3.             De klacht

3.1.        Betrokkene heeft volgens klager gehandeld in strijd met de voor hem geldende gedrags- en beroepsregels. Klager verwijt betrokkene het volgende:

a.            de door betrokkene gecontroleerde jaarrekening 2020 van de VvE voldoet niet aan het Reglement ;

b.            de onafhankelijkheid van betrokkene is onvoldoende gewaarborgd.

3.2.        Klachtonderdeel a van de door klager ingediende klacht is onderverdeeld in 12 subklachtonderdelen. Deze luiden als volgt:

a.1.        de verrekening van definitieve bijdragen en voorschotten ontbreekt;

a.2.        de verhouding tussen de breukdelen en de wooneenheden en de verdeling van de kosten naar breukdelen en wooneenheden is niet goed doorgevoerd;

a.3.        de aan breukdelen en wooneenheden toe te rekenen kosten zijn niet op de juiste wijze verdeeld met als gevolg dat onjuiste voorschotbedragen in rekening zijn gebracht;

a.4.        de eigenaren van grote appartementen hebben te veel betaald en de eigenaren van kleine appartementen te weinig;

a.5.        betrokkene heeft ten onrechte niet onderkend dat onjuist gebruik is gemaakt van de reserves;

a.6.        er bestaat onduidelijkheid over de vaststelling van wooneenheden;

a.7.        betrokkene heeft onvoldoende zicht op de juiste werking van de administratie en  organisatie van de VvE en hij heeft in het jaarverslag ten onrechte geen melding gemaakt van problemen ter zake;

a.8.        betrokkene heeft ten onrechte geaccepteerd dat het bestuur van de VvE heeft geweigerd om leden inzage te geven in gegevens met betrekking tot de administratie van het gebouw en het beheer van de fondsen;

a.9.        de jaarrekening maakt onvoldoende onderscheid tussen de taken en de diensten van de VvE. Het onvoldoende maken van onderscheid tussen taken en diensten leidt tot fouten bij de definitieve vaststelling van de bijdragen van de eigenaren;

a.10.      betrokkene heeft ten onrechte niet gemeld dat sprake is van appartementen in het Reglement die niet bij het Kadaster bekend zijn en dat de buitengarages in het geheel niet in het Reglement zijn vermeld en dat daarvoor dus geen breukdelen worden toegepast;

a.11.      betrokkene heeft ten onrechte geaccepteerd dat een transitorische post is gevormd waarmee de diensten van de VvE gesubsidieerd worden;

a.12.      betrokkene heeft ten onrechte niet geconstateerd dat de niet tot de taken van de VvE behorende diensten verlieslijdend zijn, dat het bestuur dit soort activiteiten subsidieert en buiten de algemene ledenvergadering om vergoedingen voor personeel en bonussen vaststelt.

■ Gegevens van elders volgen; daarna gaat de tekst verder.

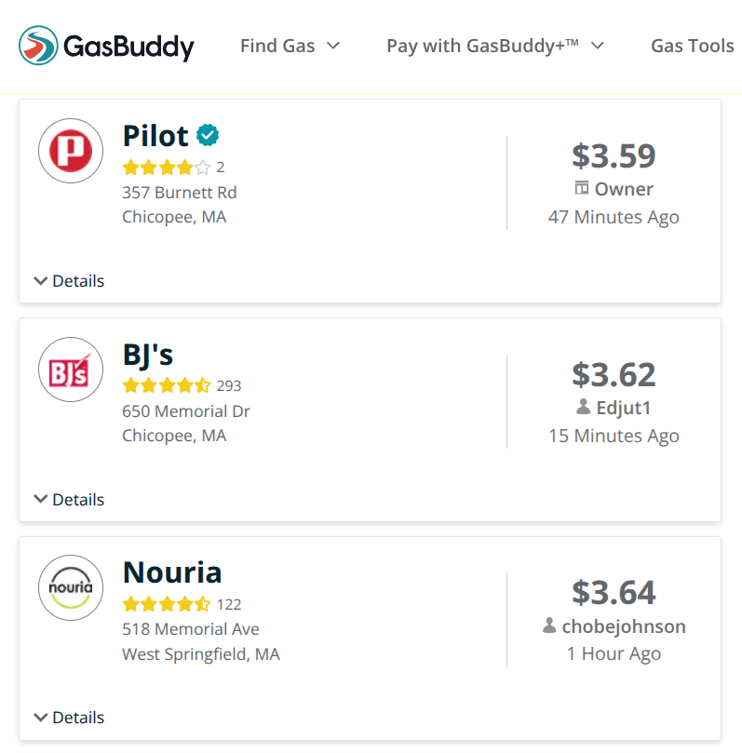This screenshot has width=742, height=753.
Task: Click the BJ's star rating
Action: coord(167,385)
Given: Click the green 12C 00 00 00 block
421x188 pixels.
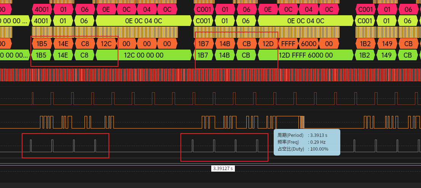Looking at the screenshot, I should click(143, 55).
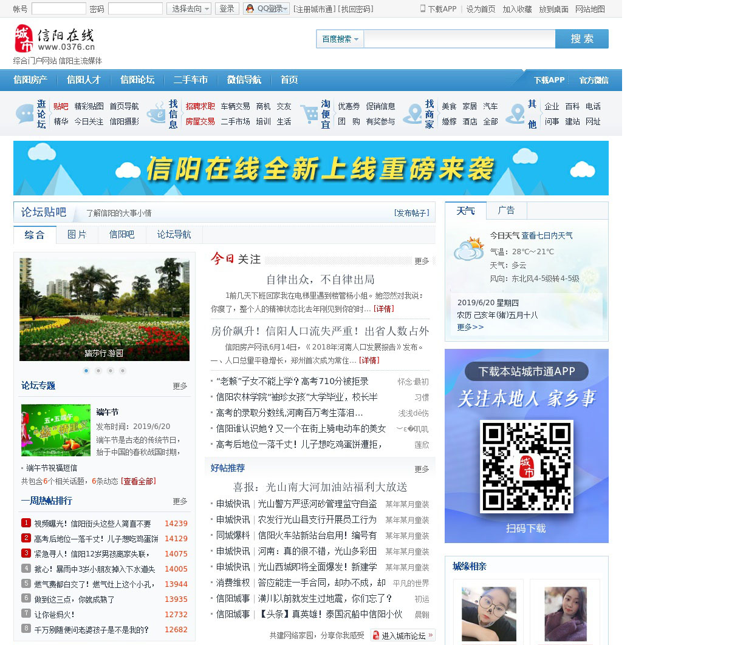Click the QQ登录 penguin icon
Screen dimensions: 729x645
click(x=250, y=8)
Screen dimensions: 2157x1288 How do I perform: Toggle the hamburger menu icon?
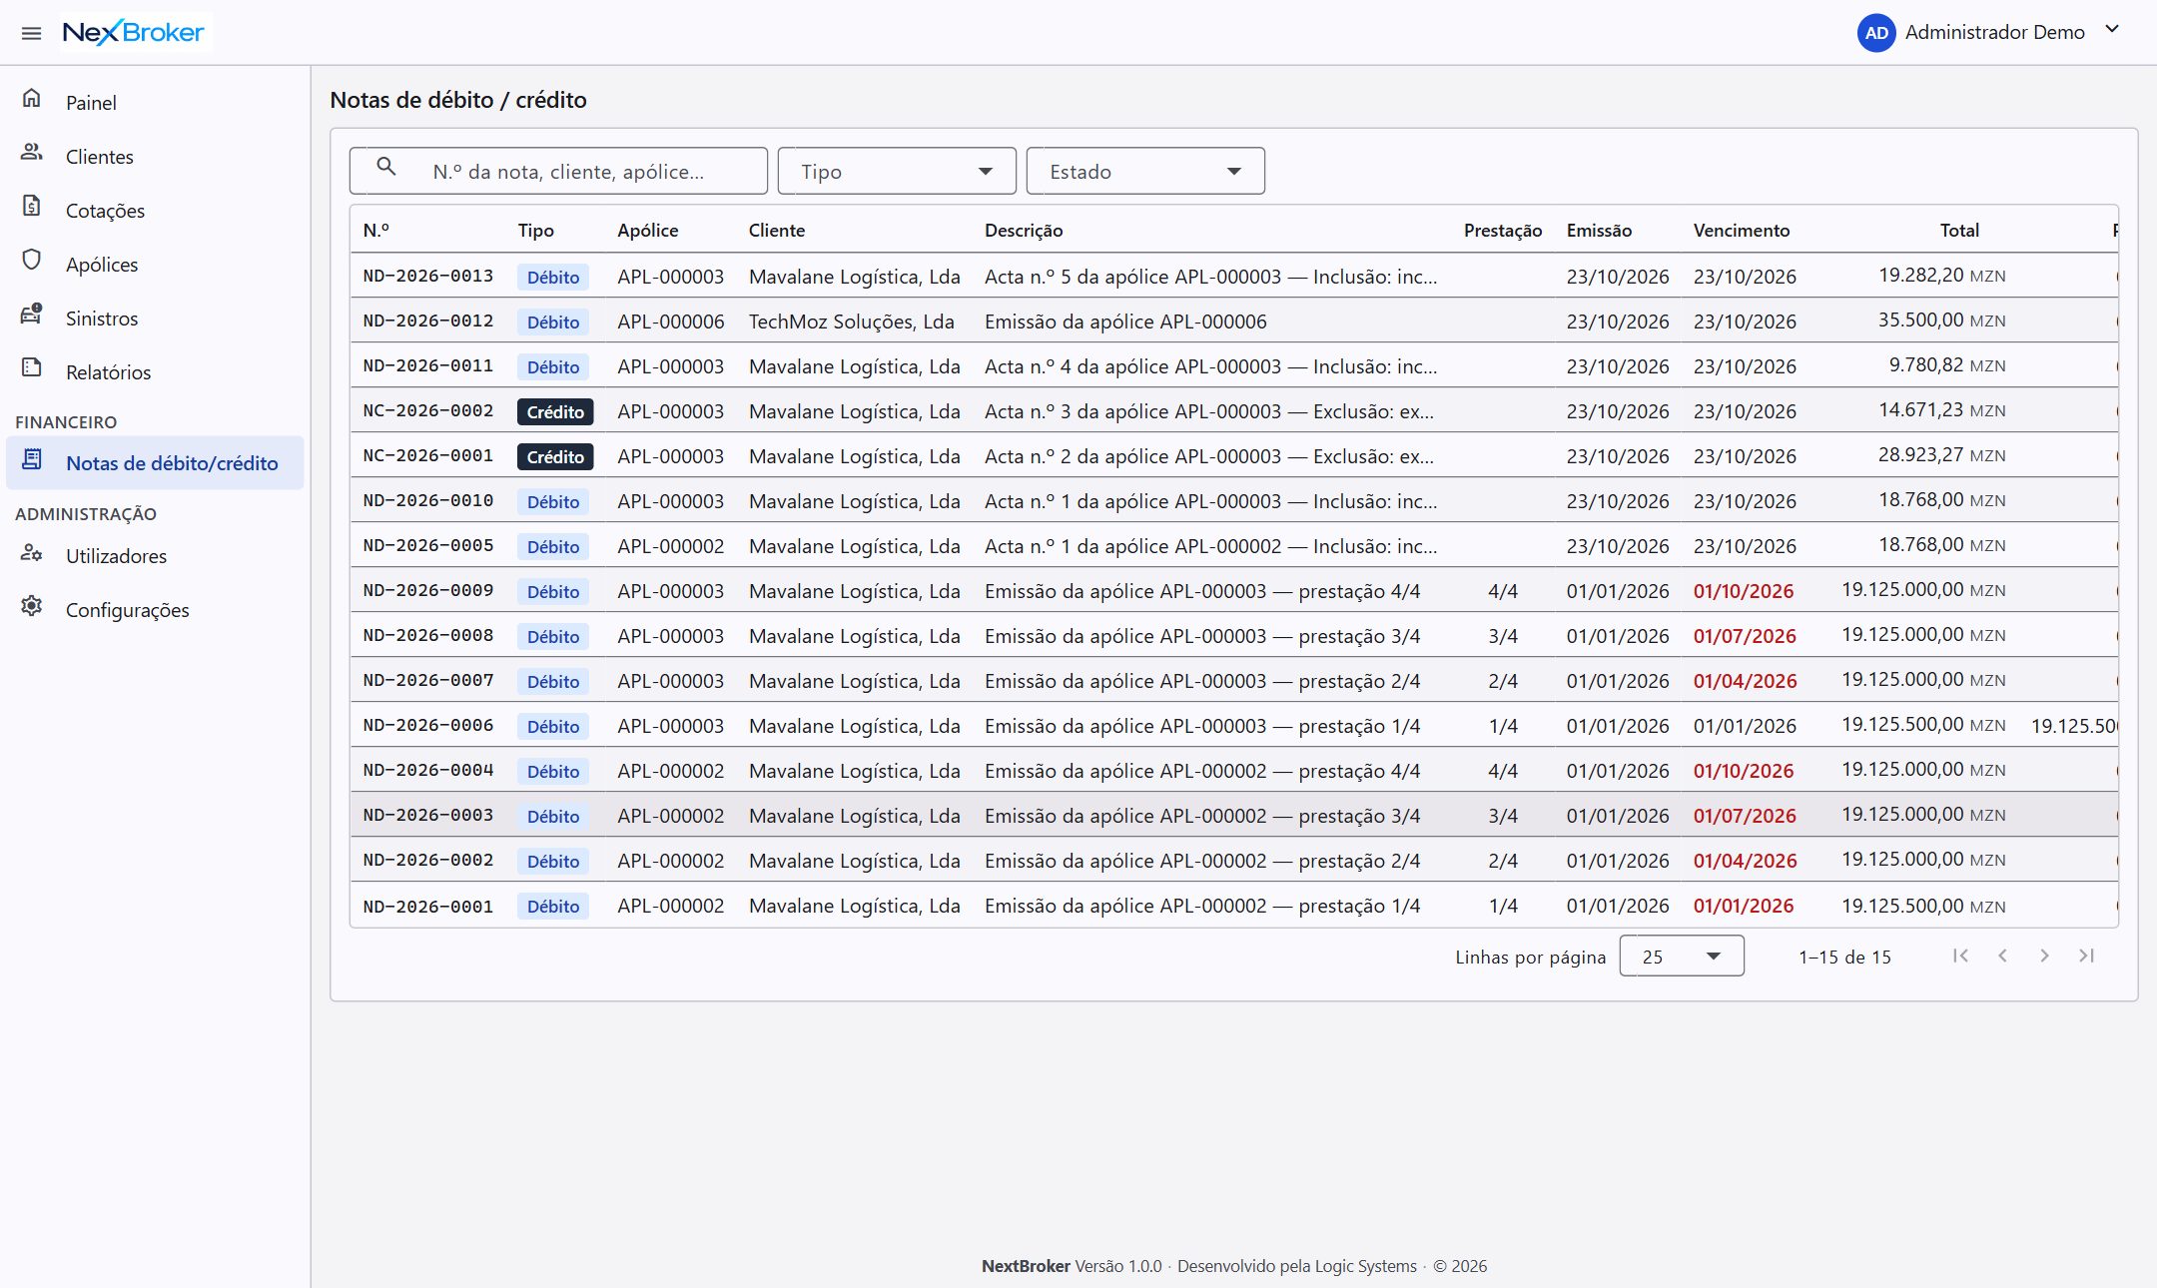31,33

4.             De beoordeling

4.1.        Het handelen en/of nalaten waarop de klacht betrekking heeft moet worden getoetst aan de Verordening gedrags- en beroepsregels accountants (VGBA), Verordening inzake de onafhankelijkheid van accountants bij assurance-opdrachten (hierna: ViO) en de Nadere voorschriften controle- en overige Standaarden (NV COS).

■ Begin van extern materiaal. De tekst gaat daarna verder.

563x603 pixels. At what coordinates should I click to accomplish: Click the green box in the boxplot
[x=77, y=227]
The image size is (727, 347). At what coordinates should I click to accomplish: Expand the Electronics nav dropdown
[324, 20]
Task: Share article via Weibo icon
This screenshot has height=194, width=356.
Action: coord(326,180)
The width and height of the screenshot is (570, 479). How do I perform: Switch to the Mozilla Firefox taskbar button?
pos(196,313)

4.2.1.     De Accountantskamer zal de klachtonderdelen en, voor wat betreft klachtonderdeel a (controle jaarrekening) de subklachtonderdelen, achtereenvolgens bespreken. Vanwege de onderlinge samenhang tussen deze subklachtonderdelen, zal de Accountantskamer de subklachtonderdelen a.2, a.3 en a.4 gezamenlijk bespreken.

4.2.2.     Het is in beginsel aan een klager om feiten en omstandigheden te stellen en - in geval van (gemotiveerde) betwisting - aannemelijk te maken, die tot het oordeel kunnen leiden dat een accountant tuchtrechtelijk verwijtbaar heeft gehandeld.

Subklachtonderdeel a.1:

De verrekening van definitieve bijdragen en voorschotten ontbreekt.

4.3.1.     Klager wijst ter onderbouwing van dit subklachtonderdeel op artikel 12, derde en vierde lid, van het Reglement. Artikel 12, derde en vierde lid, van het Reglement luidt als volgt:

3.            Bij het vaststellen van de jaarrekening bepaalt de vergadering tevens de definitieve bijdragen van de eigenaars, met inachtneming van de verhouding als is bepaald in artikel 8, tweede lid.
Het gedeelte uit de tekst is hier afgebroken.